[Exercise materials Boundary: Start]
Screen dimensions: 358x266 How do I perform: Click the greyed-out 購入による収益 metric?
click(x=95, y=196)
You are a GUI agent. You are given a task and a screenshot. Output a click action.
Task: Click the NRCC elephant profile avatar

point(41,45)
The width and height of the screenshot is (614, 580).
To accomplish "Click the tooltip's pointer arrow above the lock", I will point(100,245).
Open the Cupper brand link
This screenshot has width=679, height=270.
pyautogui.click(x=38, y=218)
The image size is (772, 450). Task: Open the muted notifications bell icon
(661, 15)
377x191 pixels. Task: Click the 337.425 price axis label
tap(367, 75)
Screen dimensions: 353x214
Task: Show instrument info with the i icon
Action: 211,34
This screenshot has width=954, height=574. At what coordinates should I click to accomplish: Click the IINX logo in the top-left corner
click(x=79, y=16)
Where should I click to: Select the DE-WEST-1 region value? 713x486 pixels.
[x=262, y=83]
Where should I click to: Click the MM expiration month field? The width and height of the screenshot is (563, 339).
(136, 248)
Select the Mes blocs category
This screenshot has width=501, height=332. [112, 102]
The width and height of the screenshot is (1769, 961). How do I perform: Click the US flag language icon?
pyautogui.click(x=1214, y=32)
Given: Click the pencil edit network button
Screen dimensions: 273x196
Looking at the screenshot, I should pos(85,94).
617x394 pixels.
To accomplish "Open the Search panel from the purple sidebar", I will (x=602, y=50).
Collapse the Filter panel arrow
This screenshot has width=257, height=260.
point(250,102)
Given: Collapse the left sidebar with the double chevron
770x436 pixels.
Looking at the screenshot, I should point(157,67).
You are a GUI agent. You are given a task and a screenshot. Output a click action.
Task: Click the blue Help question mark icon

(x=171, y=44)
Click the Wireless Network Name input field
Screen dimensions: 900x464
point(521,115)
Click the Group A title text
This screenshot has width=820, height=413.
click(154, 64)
[Exercise materials Boundary: End]
Required action
Produce a word-for-word copy of all the entries above.

Solution for this problem
Screen dimensions: 358x266 How do I perform: Click the greyed-out 購入による収益 metric?
click(x=95, y=196)
You are a GUI agent. You are given a task and a screenshot. Output a click action.
Task: Click the NRCC elephant profile avatar

point(41,45)
The width and height of the screenshot is (614, 580).
To accomplish "Click the tooltip's pointer arrow above the lock", I will point(100,245).
Open the Cupper brand link
This screenshot has width=679, height=270.
pyautogui.click(x=38, y=218)
The image size is (772, 450). Task: Open the muted notifications bell icon
(661, 15)
377x191 pixels. Task: Click the 337.425 price axis label
tap(367, 75)
Screen dimensions: 353x214
Task: Show instrument info with the i icon
Action: 211,34
This screenshot has width=954, height=574. At what coordinates should I click to accomplish: Click the IINX logo in the top-left corner
click(x=79, y=16)
Where should I click to: Select the DE-WEST-1 region value? 713x486 pixels.
[x=262, y=83]
Where should I click to: Click the MM expiration month field? The width and height of the screenshot is (563, 339).
(136, 248)
Select the Mes blocs category
This screenshot has width=501, height=332. [112, 102]
The width and height of the screenshot is (1769, 961). How do I perform: Click the US flag language icon?
pyautogui.click(x=1214, y=32)
Given: Click the pencil edit network button
Screen dimensions: 273x196
Looking at the screenshot, I should pos(85,94).
617x394 pixels.
To accomplish "Open the Search panel from the purple sidebar", I will (x=602, y=50).
Collapse the Filter panel arrow
This screenshot has width=257, height=260.
point(250,102)
Given: Collapse the left sidebar with the double chevron
770x436 pixels.
Looking at the screenshot, I should point(157,67).
You are a GUI agent. You are given a task and a screenshot. Output a click action.
Task: Click the blue Help question mark icon

(x=171, y=44)
Click the Wireless Network Name input field
Screen dimensions: 900x464
point(521,115)
Click the Group A title text
This screenshot has width=820, height=413.
click(154, 64)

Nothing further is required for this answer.